- _What the task requires_:
Output all of the material beneath this line exactly as it is.
*** Begin section ***
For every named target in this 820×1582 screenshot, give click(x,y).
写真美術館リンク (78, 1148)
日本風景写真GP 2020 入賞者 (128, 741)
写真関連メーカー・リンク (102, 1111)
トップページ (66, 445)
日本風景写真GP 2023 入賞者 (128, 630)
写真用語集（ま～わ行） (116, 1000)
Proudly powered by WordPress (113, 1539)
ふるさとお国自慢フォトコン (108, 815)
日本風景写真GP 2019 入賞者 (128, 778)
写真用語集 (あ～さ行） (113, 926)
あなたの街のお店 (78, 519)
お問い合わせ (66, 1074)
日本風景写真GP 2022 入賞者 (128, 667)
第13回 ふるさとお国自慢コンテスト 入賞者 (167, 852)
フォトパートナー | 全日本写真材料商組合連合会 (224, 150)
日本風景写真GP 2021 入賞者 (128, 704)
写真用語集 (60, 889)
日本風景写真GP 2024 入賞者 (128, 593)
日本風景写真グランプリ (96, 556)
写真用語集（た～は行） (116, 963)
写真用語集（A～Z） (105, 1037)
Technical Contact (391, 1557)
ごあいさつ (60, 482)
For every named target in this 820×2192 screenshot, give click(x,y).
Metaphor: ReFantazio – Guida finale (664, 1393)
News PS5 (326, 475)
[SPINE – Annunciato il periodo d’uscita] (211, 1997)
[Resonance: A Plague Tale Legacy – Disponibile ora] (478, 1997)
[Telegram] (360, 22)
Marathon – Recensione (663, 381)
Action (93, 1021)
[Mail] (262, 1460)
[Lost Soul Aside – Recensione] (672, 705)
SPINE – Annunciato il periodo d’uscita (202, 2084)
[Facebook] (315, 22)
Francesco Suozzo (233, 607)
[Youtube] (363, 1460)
*** End section ***
- _The answer_:
For every named target in this 820×1582 screenshot, give click(x,y).
写真美術館リンク (78, 1148)
日本風景写真GP 2020 入賞者 (128, 741)
写真関連メーカー・リンク (102, 1111)
トップページ (66, 445)
日本風景写真GP 2023 入賞者 (128, 630)
写真用語集（ま～わ行） (116, 1000)
Proudly powered by WordPress (113, 1539)
ふるさとお国自慢フォトコン (108, 815)
日本風景写真GP 2019 入賞者 (128, 778)
写真用語集 (あ～さ行） (113, 926)
あなたの街のお店 (78, 519)
お問い合わせ (66, 1074)
日本風景写真GP 2022 入賞者 (128, 667)
第13回 ふるさとお国自慢コンテスト 入賞者 (167, 852)
フォトパートナー | 全日本写真材料商組合連合会 (224, 150)
日本風景写真GP 2021 入賞者 (128, 704)
写真用語集 (60, 889)
日本風景写真GP 2024 入賞者 (128, 593)
日本風景写真グランプリ (96, 556)
写真用語集（た～は行） (116, 963)
写真用語集（A～Z） (105, 1037)
Technical Contact (391, 1557)
ごあいさつ (60, 482)
For every named target in this 820×2192 screenshot, give click(x,y).
Metaphor: ReFantazio – Guida finale (664, 1393)
News PS5 (326, 475)
[SPINE – Annunciato il periodo d’uscita] (211, 1997)
[Resonance: A Plague Tale Legacy – Disponibile ora] (478, 1997)
[Telegram] (360, 22)
Marathon – Recensione (663, 381)
Action (93, 1021)
[Mail] (262, 1460)
[Lost Soul Aside – Recensione] (672, 705)
SPINE – Annunciato il periodo d’uscita (202, 2084)
[Facebook] (315, 22)
Francesco Suozzo (233, 607)
[Youtube] (363, 1460)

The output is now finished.